**DATASET EXCERPTS**
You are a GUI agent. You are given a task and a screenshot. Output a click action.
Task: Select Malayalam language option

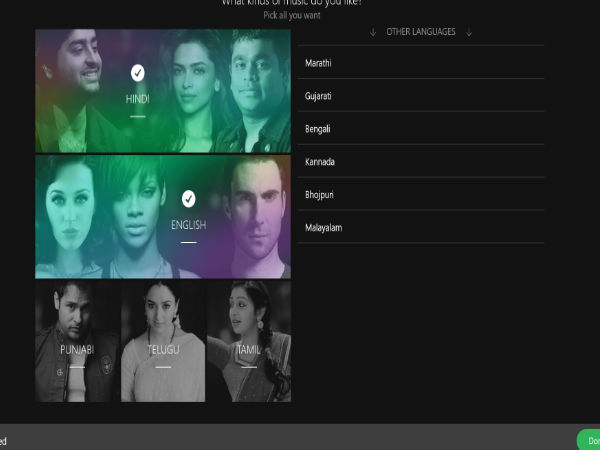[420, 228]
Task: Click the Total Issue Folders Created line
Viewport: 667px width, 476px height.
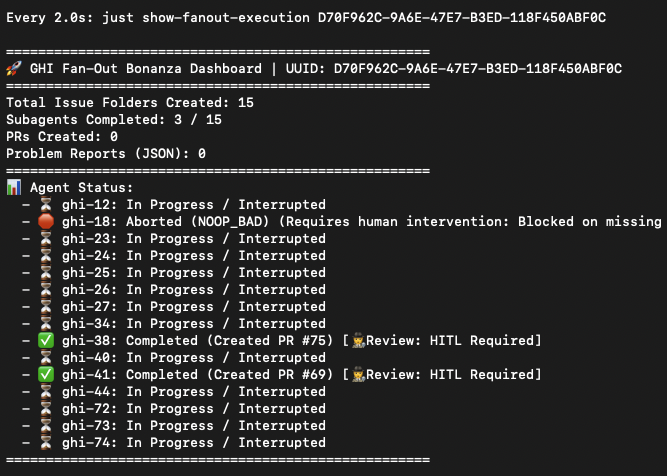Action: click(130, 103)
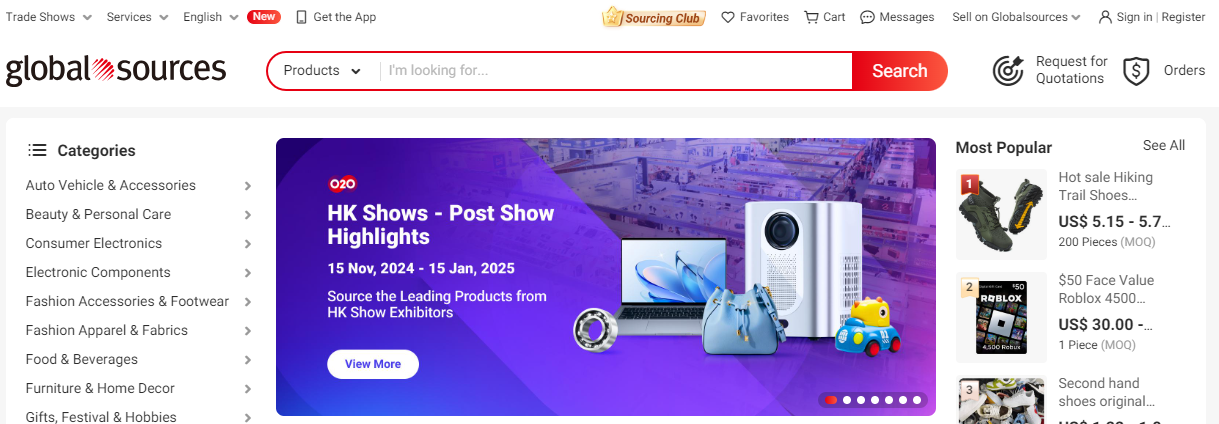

**EXERCISE INSTRUCTIONS**
Where a picture appears, omit it, and otherwise retype the material exactly.

**RESULT**
You are a GUI agent. You are given a task and a screenshot. Output a click action.
Task: Select Malayalam language option

[420, 228]
Task: Click the Total Issue Folders Created line
Viewport: 667px width, 476px height.
Action: click(130, 103)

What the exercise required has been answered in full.